To do: What lines of the material below include the string "emoji"? Copy all of them.

Given data:

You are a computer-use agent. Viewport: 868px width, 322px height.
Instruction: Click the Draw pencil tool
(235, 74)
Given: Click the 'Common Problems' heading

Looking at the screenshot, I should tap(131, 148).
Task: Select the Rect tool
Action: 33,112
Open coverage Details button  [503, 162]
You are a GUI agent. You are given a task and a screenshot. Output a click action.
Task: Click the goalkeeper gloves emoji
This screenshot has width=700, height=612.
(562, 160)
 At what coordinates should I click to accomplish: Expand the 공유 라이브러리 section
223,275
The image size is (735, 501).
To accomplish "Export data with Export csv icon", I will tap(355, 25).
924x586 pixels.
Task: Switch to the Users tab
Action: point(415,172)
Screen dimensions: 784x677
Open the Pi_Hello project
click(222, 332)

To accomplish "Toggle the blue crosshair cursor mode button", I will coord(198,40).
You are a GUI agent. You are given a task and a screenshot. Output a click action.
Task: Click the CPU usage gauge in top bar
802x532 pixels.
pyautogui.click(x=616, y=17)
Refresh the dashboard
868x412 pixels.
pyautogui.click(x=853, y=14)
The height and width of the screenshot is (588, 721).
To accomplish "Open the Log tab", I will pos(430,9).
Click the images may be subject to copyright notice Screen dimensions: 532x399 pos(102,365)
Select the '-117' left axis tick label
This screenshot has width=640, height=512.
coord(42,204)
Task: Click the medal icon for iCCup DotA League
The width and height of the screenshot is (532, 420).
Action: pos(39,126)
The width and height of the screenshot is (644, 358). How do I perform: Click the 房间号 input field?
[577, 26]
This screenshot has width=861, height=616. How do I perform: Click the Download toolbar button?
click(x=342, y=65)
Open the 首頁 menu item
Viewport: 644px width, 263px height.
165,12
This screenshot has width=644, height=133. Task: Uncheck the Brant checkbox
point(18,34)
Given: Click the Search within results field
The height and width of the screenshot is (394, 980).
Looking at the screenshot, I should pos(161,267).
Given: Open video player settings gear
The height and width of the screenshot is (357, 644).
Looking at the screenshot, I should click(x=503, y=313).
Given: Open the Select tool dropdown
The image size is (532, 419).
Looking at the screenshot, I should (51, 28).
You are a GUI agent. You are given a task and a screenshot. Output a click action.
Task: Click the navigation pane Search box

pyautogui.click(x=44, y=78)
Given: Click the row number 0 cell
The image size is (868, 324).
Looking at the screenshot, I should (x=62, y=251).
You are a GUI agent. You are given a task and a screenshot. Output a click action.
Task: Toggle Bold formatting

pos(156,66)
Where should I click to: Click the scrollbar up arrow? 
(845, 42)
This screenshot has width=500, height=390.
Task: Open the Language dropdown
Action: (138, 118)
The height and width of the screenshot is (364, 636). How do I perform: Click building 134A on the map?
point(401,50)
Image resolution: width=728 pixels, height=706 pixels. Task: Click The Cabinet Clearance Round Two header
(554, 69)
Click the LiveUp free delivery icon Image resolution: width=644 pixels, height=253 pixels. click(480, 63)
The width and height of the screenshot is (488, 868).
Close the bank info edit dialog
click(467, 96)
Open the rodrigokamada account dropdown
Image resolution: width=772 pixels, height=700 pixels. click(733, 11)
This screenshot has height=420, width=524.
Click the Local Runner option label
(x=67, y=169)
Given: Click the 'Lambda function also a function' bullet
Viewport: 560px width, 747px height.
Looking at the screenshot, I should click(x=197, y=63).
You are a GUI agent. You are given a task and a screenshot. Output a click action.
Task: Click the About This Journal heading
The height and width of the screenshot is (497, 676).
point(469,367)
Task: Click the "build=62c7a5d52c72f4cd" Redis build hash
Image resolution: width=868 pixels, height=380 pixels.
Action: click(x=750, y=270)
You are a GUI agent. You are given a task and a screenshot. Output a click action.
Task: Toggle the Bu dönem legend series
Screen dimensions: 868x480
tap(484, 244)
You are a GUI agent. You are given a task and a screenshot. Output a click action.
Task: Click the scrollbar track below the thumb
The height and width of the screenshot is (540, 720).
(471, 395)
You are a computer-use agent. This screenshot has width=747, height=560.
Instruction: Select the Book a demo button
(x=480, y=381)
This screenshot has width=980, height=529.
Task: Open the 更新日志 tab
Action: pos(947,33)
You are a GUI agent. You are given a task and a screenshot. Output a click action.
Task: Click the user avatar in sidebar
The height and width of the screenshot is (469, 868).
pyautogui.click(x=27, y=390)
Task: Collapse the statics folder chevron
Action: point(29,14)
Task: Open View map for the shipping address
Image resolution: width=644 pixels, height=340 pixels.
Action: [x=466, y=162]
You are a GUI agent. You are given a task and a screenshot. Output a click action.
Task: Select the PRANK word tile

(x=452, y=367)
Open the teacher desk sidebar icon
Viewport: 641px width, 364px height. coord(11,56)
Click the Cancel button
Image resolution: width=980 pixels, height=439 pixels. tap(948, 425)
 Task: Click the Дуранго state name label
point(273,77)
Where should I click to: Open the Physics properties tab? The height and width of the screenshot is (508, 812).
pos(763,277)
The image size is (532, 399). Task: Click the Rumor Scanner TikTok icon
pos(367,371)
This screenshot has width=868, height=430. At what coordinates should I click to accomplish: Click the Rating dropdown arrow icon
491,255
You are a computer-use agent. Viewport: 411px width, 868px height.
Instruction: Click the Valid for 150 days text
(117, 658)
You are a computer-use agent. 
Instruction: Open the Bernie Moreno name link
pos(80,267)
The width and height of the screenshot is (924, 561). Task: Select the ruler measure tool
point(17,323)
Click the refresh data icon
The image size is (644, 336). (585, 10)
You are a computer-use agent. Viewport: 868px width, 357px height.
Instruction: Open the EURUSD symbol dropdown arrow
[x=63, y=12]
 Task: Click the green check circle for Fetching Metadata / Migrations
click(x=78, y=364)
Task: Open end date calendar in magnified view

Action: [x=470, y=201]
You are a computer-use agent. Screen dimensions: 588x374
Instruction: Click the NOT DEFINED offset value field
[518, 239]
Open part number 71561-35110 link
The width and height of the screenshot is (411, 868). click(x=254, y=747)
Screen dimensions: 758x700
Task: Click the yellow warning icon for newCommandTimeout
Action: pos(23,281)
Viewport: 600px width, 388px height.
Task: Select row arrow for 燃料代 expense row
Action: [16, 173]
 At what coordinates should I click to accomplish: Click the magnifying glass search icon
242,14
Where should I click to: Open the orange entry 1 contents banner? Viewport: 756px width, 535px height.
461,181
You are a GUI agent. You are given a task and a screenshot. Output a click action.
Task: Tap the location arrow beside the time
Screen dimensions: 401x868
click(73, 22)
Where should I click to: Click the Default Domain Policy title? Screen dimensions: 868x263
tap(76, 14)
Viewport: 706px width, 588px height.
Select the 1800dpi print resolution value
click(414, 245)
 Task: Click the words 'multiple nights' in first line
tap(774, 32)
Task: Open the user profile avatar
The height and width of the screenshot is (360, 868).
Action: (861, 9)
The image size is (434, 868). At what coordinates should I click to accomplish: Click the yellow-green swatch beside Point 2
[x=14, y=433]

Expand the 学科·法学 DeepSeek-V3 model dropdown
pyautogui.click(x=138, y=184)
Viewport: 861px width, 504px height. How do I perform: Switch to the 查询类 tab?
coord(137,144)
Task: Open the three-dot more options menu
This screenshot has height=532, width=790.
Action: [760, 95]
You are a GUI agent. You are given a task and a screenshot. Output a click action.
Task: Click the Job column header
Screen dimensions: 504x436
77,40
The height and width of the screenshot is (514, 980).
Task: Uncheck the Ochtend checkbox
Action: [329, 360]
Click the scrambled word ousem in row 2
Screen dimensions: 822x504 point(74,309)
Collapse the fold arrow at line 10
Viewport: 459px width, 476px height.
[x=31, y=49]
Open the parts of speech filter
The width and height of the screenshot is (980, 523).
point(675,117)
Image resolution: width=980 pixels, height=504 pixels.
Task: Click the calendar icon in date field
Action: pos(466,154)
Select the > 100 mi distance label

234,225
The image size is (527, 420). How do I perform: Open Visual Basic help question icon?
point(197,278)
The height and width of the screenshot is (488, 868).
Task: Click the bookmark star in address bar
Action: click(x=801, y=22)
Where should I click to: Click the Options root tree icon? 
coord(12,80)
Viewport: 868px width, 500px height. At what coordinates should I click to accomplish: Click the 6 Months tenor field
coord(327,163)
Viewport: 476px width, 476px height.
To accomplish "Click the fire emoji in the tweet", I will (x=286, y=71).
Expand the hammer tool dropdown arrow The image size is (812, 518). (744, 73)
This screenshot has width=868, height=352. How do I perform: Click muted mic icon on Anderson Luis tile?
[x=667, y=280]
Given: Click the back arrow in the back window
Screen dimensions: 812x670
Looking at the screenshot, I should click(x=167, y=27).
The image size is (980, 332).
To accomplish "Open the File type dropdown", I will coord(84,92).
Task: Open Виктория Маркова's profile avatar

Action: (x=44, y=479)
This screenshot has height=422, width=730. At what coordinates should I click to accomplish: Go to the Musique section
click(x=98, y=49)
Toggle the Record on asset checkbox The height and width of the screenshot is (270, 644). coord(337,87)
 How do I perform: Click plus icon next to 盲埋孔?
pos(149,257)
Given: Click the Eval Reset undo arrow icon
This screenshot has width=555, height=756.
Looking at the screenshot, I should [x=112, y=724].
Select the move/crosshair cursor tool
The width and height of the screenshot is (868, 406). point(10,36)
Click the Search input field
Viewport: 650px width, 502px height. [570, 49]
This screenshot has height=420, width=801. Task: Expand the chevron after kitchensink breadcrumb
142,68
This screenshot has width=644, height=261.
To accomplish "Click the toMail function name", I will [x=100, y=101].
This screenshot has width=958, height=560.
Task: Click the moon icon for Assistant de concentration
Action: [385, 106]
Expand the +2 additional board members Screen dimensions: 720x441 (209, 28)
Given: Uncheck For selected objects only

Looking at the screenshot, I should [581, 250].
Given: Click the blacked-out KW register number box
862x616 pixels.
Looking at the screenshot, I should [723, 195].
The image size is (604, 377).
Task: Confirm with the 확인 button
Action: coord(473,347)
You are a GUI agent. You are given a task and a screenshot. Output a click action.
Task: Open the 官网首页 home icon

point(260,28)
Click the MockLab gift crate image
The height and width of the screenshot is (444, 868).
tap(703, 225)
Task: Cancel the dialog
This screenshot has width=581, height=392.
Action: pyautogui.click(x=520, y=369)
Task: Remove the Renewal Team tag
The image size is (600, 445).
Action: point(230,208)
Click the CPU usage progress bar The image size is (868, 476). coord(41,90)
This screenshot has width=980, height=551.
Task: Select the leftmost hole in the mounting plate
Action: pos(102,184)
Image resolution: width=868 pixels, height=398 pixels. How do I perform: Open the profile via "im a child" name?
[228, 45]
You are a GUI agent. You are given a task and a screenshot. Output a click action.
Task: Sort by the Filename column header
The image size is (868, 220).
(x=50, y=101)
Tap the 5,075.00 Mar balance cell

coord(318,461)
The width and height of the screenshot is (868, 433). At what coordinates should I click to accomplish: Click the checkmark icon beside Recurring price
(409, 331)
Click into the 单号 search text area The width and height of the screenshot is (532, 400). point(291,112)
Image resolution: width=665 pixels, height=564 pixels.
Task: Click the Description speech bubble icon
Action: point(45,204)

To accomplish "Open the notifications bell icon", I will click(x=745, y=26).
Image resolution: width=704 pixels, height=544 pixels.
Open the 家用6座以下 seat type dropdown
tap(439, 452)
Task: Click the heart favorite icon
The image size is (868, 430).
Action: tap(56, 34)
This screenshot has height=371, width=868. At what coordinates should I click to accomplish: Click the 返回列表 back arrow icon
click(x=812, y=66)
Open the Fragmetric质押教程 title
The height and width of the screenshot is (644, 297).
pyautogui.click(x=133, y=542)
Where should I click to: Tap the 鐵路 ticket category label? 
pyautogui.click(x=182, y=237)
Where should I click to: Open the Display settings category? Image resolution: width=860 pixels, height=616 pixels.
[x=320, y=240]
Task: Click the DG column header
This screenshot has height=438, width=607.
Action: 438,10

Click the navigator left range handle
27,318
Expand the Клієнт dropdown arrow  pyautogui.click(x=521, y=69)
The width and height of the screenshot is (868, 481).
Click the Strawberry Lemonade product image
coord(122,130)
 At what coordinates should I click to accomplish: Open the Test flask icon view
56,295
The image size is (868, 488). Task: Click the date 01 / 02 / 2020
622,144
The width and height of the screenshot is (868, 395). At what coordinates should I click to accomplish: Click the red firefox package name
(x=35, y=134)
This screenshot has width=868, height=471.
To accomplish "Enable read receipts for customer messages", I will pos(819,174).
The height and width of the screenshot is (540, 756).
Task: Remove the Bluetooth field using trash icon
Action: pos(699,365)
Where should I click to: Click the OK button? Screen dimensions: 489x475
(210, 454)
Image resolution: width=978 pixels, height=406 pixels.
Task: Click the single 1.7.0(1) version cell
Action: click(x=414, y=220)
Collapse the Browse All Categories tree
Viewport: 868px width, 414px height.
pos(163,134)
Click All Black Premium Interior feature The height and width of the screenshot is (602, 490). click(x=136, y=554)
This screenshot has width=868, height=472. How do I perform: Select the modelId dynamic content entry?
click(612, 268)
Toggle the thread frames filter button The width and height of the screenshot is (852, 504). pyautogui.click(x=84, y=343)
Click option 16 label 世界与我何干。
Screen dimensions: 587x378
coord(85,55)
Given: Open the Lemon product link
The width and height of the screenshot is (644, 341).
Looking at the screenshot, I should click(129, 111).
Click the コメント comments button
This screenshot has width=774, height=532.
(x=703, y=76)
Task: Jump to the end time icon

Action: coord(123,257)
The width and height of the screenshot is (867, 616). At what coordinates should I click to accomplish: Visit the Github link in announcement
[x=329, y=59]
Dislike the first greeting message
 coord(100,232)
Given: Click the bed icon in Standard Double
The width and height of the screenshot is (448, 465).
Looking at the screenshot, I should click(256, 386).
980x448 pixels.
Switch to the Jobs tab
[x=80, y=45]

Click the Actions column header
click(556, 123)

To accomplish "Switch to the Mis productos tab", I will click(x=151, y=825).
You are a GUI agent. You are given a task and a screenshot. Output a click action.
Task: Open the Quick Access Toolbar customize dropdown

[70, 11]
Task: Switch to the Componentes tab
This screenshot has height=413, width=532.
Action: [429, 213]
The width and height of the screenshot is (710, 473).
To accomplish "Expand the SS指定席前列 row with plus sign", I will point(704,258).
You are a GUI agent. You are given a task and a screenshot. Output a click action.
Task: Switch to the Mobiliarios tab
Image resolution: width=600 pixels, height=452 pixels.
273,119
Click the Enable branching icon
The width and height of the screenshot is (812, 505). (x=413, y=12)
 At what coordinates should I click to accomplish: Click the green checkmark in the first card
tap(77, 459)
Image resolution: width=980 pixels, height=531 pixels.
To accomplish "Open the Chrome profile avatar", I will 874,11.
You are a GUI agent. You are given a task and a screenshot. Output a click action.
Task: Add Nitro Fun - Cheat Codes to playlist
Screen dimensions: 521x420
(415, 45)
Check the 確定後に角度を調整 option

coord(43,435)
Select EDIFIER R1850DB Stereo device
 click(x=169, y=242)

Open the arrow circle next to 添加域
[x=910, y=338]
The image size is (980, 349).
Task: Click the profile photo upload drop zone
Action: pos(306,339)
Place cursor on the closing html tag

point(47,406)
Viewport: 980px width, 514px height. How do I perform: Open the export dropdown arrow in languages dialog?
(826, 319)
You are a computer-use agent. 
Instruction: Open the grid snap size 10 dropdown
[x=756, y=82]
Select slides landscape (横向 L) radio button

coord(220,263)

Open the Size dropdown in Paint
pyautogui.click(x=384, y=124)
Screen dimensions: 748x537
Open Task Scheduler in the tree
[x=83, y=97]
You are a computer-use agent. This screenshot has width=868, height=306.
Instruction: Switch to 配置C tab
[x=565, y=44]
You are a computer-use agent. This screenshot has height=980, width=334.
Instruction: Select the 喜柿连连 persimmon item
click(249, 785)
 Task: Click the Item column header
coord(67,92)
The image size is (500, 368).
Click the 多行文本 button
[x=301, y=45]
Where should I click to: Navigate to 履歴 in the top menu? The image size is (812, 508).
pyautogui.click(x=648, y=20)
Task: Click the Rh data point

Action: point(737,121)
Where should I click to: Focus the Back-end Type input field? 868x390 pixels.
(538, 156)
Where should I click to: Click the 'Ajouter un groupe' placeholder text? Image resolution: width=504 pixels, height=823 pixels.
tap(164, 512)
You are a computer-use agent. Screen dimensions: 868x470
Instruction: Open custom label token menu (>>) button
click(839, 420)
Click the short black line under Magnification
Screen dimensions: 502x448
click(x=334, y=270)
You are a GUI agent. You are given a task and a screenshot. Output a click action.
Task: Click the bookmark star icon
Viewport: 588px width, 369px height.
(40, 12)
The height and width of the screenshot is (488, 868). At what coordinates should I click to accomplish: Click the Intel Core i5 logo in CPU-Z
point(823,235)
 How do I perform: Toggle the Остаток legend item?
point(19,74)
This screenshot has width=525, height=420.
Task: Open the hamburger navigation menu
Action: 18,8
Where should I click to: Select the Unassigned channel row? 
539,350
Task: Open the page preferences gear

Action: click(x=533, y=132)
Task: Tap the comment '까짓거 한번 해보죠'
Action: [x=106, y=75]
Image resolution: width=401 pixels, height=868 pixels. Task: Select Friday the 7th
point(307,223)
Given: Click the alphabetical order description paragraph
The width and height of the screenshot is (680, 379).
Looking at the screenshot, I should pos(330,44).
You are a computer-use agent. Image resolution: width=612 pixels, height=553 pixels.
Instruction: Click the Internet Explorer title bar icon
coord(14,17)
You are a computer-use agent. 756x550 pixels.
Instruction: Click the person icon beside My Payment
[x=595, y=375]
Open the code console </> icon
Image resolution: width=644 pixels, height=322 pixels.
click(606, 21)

Solution to this task:
Task: Click the goalkeeper gloves emoji
To accomplish "Click the fire emoji in the tweet", I will (x=286, y=71).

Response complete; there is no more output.